◆ **Problem to solve**: Copy out precisely the line that holds "Task: Click the Firefox tray icon" and all the lines following it in the data, up to and including the last one, and no others.
Given records: Begin
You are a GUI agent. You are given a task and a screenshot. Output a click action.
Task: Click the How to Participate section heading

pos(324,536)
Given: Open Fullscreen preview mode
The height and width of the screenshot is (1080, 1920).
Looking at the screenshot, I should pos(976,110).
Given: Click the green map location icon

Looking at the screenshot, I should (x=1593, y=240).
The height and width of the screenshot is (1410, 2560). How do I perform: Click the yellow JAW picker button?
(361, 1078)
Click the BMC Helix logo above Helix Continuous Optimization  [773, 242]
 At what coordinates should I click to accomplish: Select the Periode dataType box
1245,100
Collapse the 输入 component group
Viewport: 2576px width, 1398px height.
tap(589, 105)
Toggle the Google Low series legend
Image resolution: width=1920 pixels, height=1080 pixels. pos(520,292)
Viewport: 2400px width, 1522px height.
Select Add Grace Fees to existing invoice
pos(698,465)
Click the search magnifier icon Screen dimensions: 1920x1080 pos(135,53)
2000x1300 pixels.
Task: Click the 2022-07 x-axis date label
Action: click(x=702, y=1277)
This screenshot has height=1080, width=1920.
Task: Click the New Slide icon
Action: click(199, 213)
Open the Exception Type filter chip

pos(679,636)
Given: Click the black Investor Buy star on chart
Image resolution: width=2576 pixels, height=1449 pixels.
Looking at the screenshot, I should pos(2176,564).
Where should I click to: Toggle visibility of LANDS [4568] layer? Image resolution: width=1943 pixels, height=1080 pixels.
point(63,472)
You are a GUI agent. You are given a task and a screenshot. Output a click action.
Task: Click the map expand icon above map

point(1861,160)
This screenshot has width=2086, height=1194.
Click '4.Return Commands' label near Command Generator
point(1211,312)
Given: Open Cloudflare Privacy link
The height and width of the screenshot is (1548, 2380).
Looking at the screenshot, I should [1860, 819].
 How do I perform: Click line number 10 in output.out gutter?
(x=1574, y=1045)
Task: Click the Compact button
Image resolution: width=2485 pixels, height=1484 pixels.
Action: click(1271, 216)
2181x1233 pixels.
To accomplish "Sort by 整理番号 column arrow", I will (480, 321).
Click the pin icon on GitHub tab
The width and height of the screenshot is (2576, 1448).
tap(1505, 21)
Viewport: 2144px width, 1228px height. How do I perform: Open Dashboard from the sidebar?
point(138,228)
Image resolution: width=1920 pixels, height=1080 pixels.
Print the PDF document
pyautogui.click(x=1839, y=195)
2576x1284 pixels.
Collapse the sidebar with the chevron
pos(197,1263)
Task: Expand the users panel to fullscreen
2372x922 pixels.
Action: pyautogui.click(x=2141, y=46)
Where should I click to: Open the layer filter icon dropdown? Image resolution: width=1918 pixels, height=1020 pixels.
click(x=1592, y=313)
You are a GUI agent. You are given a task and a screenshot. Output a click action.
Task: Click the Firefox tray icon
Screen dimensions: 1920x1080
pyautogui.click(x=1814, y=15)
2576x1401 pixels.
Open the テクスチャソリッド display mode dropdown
Given records: End
◆ **Output for this task**:
Task: Click the Firefox tray icon
Screen dimensions: 1920x1080
pyautogui.click(x=1814, y=15)
2576x1401 pixels.
Open the テクスチャソリッド display mode dropdown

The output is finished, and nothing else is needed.